▶ _EXERCISE GOAL_:
Return each of the lines below that contains the word "menu".

▶ _DATA PROVIDED_:
[Begin]

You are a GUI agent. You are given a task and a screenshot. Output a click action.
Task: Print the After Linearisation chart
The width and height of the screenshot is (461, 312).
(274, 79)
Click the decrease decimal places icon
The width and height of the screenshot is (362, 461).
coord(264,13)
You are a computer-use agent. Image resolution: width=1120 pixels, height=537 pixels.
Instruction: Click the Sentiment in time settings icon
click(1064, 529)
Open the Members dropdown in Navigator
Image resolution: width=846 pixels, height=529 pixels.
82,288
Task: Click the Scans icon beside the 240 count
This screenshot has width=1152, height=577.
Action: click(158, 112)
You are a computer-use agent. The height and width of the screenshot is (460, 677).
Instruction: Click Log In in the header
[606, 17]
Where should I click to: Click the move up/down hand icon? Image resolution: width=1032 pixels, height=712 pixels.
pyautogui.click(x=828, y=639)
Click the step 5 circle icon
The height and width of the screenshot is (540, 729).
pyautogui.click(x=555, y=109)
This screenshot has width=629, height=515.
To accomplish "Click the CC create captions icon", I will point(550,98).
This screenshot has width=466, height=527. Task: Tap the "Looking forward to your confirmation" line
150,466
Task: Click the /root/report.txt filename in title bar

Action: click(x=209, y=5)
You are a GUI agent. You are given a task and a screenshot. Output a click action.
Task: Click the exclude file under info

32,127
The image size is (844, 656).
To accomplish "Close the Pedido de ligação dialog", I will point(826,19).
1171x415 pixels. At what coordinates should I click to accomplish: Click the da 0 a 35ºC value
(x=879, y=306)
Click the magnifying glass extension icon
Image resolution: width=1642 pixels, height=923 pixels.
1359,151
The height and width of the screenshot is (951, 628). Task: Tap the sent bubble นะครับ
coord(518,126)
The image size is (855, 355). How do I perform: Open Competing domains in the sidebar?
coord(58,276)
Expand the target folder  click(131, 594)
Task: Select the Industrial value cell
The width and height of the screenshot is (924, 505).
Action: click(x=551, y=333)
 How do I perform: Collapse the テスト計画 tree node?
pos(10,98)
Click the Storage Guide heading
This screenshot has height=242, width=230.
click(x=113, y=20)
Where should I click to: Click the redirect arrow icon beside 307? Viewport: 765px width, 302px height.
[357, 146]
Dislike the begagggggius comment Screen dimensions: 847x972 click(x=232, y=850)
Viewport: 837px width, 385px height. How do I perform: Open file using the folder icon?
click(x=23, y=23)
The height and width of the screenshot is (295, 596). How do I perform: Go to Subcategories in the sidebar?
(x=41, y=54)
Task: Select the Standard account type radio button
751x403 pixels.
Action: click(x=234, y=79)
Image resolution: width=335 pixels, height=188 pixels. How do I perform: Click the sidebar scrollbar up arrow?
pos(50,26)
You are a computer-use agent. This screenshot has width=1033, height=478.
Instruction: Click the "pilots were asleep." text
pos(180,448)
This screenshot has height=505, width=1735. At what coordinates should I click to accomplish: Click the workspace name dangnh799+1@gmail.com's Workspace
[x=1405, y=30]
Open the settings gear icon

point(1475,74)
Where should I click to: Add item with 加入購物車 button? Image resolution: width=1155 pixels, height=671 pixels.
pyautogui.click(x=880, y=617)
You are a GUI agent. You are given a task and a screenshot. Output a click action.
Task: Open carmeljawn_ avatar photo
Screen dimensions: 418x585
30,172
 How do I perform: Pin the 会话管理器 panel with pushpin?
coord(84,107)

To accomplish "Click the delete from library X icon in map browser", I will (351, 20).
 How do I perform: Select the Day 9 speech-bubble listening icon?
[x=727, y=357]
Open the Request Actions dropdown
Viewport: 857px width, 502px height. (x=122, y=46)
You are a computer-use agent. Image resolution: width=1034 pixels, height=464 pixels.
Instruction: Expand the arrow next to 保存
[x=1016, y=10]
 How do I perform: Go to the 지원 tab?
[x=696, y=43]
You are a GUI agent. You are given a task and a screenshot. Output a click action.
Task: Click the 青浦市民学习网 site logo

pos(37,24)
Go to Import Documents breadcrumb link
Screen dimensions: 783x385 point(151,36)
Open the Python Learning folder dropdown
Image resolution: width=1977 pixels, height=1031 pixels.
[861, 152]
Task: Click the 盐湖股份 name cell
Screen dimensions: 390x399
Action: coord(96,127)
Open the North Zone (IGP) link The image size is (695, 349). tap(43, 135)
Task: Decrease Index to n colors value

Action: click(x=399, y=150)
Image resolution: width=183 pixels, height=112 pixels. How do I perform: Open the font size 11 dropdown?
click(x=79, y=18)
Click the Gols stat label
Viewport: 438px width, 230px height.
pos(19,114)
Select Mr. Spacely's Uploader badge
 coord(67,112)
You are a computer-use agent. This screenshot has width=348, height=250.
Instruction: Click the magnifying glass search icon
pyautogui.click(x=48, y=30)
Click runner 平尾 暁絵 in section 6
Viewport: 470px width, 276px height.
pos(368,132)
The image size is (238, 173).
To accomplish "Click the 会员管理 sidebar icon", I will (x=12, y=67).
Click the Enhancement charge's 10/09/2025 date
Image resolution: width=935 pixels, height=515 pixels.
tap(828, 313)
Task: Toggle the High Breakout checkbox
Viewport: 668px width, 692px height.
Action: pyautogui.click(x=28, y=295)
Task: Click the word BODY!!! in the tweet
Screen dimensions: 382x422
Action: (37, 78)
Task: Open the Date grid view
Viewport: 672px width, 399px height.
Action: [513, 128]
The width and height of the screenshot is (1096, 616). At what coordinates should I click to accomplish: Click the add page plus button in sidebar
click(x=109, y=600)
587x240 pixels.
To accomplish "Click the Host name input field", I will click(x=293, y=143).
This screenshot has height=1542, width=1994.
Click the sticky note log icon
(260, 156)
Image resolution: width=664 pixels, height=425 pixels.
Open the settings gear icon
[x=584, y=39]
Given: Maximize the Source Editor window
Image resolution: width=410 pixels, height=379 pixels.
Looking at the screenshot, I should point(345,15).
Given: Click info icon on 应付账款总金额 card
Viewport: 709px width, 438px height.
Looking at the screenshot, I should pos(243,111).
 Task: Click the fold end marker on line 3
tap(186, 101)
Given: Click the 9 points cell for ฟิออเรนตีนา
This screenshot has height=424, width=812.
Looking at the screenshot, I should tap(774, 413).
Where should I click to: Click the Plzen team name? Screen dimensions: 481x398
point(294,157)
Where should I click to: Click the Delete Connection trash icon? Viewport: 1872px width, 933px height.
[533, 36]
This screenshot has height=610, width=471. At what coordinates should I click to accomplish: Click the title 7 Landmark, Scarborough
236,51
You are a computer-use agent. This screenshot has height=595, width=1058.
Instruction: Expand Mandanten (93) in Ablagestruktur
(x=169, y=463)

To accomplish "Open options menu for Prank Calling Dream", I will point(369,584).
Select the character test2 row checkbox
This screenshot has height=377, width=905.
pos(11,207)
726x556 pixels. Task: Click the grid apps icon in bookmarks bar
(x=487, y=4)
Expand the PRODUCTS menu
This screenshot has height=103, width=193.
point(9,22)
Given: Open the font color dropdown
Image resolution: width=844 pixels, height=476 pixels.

[End]

▶ _CORRECT RESPONSE_:
To accomplish "Open options menu for Prank Calling Dream", I will point(369,584).
Expand the PRODUCTS menu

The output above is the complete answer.